Per esplorare questo luogo è possibile scegliere uno tra due percorsi possibili: il primo, rappresentato da una strada non asfaltata ma particolarmente indicata per godere di una bella passeggiata e che si reca proprio verso il vecchio faro e che prosegue verso la rocciosa scogliera; una seconda, indicata per i più sportivi che vogliono cimentarsi in un percorso più difficile perché presenta alcuni punti da scalare, che si dipana dalla vicina strada litoranea che conduce a Santa Cesarea e che si sviluppa in stretti sentieri di innegabile bellezza ma sui quali prestare la massima attenzione.

Al di là della scenografica collocazione, il faro è stato riconosciuto dalla Comunità Europea uno tra i cinque più importanti del Mediterraneo per via della sua architettura dove ha trovato sede una esposizione multimediale del mare circostante dove vengono spiegate flora e fauna tipiche della zona.

Non va dimenticato anche l’importante Grotta dei Cervi, risalente al periodo neolitico che si trova nella vicina Porto Badisco che, anche se non visitabile, è una preziosa testimonianza della preistoria europea in quanto conserva un lungo corridoio dove, ottimamente conservati, sono visibili pittogrammi risalenti a quel periodo.
La zona fa parte del Parco Costa Otranto – Santa Maria di Leuca e Bosco di Tricase, istituito per proteggere la bellezza della scogliera che precipita a strapiombo sul mare.
E’ tradizione dei salentini quella che vuole attendere l’inizio del nuovo anno proprio sotto il faro tanto che, il 31 dicembre 1999, furono migliaia le persone che attesero l’alba del nuovo millennio in questa zona tra le più belle ed incontaminate della nostra penisola.

Itinerario religioso: la Cattedrale di Otranto

La Cattedrale di Otranto è la più grande e maestosa del Salento e vanta una storia molto antica: fu edificata durante il Medioevo, nel secolo XII, e dedicata a Santa Maria Annunziata. Questo edificio offre un'affascinante mescolanza di stili risalenti a epoche diverse: sugli influssi bizantini e paleocristiani trionfa però lo stile romanico, subito evidente nella facciata a doppio spiovente, semplice eppure imponente nella sua austerità.

Sopra il grande portale, ai cui lati si ammirano due finestre monofore, si apre un ampio rosone rinascimentale, che fu fatto costruire dopo la devastante invasione turca del 1480, nel corso della quale Otranto subì un assedio durissimo e la Cattedrale fu trasformata in moschea, con la conseguente distruzione degli affreschi duecenteschi.

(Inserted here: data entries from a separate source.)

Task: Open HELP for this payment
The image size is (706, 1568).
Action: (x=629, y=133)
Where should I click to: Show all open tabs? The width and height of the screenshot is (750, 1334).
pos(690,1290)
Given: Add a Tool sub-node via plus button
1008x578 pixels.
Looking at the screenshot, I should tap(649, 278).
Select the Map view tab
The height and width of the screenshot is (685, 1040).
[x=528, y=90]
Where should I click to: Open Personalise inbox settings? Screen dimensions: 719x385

Il portale della chiesa e l'architrave che lo sormonta sono stati aggiunti in epoca barocca. L'interno a tre navate colpisce il visitatore per le preziose dorature del soffitto e il pannello decorativo in argento posto sull'altare, raffigurante l'"Annunciazione". Di grande interesse storico è inoltre la cappella dei Martiri, alla fine della navata destra: in essa sono infatti conservati i resti degli ottocento martiri di Otranto decapitati dai Turchi durante l'invasione del 1480, per non essersi voluti convertire all'Islam, restando fedeli alla religione cristiana.

L'antichità della Cattedrale è testimoniata dai resti di pitture bizantine apprezzabili lungo la navata destra, ma ciò che le conferisce particolare fama è senza dubbio il mosaico pavimentale: una decorazione preziosa, che si estende per tutte le navate, l'abside e il presbiterio.

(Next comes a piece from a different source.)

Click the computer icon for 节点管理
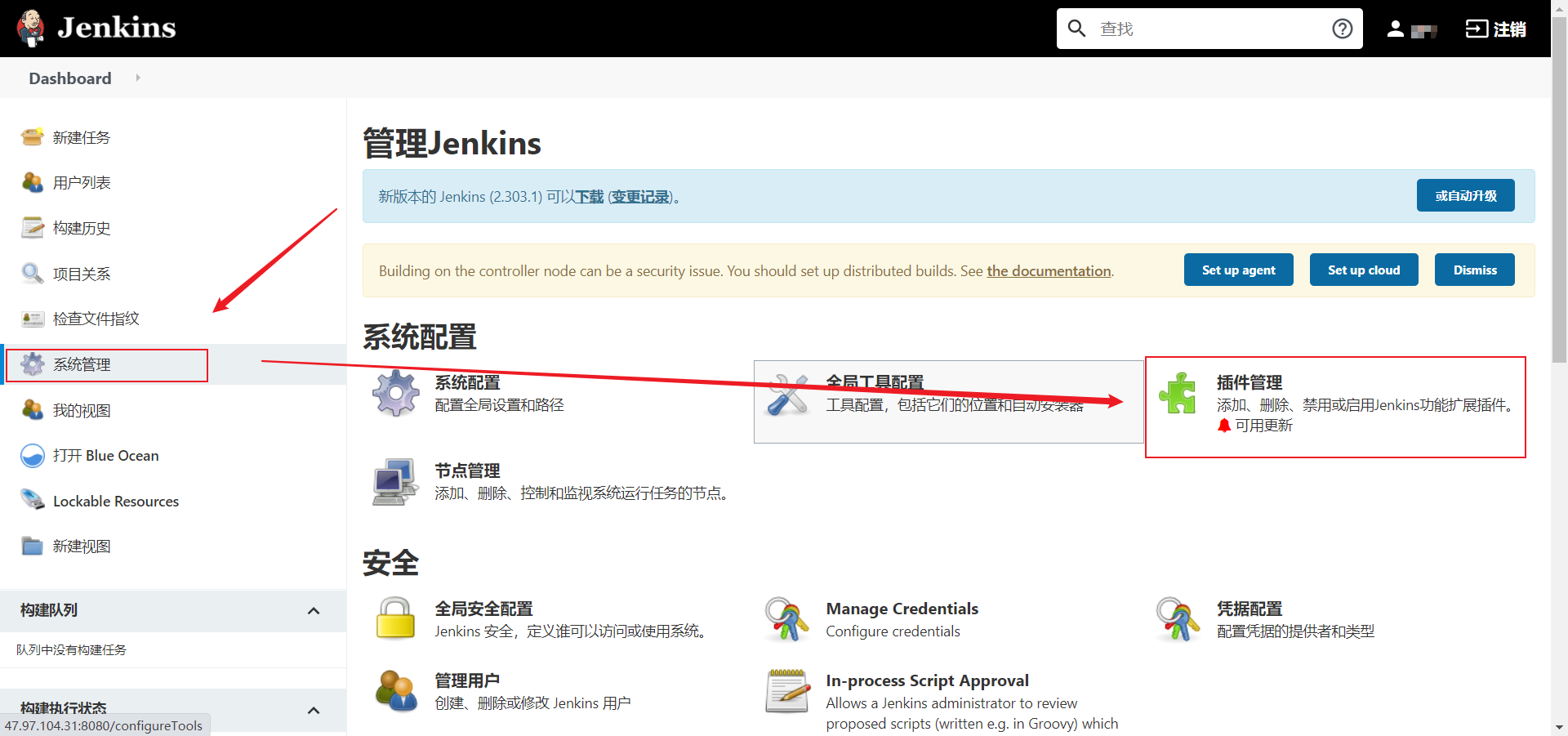Viewport: 1568px width, 736px height. tap(396, 481)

Fu commissionato dall'arcivescovo Gionata ed eseguito dal 1163 al 1165 da abili maestranze, capeggiate da Pantaleone, che era un monaco di origine orientale, testimone di come in quella fase storica a Otranto potessero convivere in modo originale e pacifico cultura d'Oriente e d'Occidente. Il mosaico, popolato da misteriose e affascinanti creature, angeli, diavoli e mostri, si sviluppa intorno al tema dell'albero della vita e comprende storie del Vecchio Testamento e degli antichi romanzi cavallereschi, affrontando le importanti problematiche della lotta tra il bene e il male, tra i vizi e le virtù.

Non stupisce, quindi, come questa eccezionale opera d'arte architettonica sia diventata meta imprescindibile per chi dedice di trascorrere una vacanza a Otranto.